Myths – and Facts – About Sleep

Myths – and Facts – About Sleep

We all need sleep.  It is good for our health and our attitude.  There are some misconceptions out there that the National Sleep Foundation is clearing up.

Snoring in most cases isn’t a big deal.    More common with men but women can and do snore.

Sleep apnea is a serious issue.  Snoring and paused breathing are signs of sleep apnea.  If you stop breathing at night and then are suddenly jerked awake to start your breathing up you may have sleep apnea.  This condition is serious.  See your doctor if it’s accompanied by daytime drowsiness or sleepiness.

It is hard to payback a sleep debt.  Not getting adequate sleep throughout the week or weekend thinking you can catch up later is difficult if not impossible.  Sleep deprivation is linked to numerous issues: obesity, high blood pressure, decreased productivity and driving safety, to name a few.

Sleepy teenagers aren’t lazy.  Falling asleep in class, not your best in the morning has more to do with your biological clock than anything else.  Teenagers don’t function their best in the morning.

Tired when you are driving?  Rolling down the window or turning on the radio is not the solution.  Pull off the road and take a quick 15 to 45 minute nap.
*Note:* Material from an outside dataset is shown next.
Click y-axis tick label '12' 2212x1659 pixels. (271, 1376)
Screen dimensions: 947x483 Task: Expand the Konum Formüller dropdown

Sleep patterns change throughout your life.  Seniors may need less nighttime sleep but they still need those 7 to 9 hours that most adults require.

Your brain needs rest.  But it does not rest when you sleep.  It is active.  Sleep is rest for your body.

Key Points:

  • 1Snoring is a common symptom of sleep apnea and can present a larger problem.
  • 2Most people need between seven to nine hours of sleep to be functional.
  • 3While turning on the radio when tired may seem to keep you awake, it only distracts you and may cause more problems.

Sleep apnea is characterized by pauses in breathing that prevent air from flowing into or out of a sleeping person’s airways.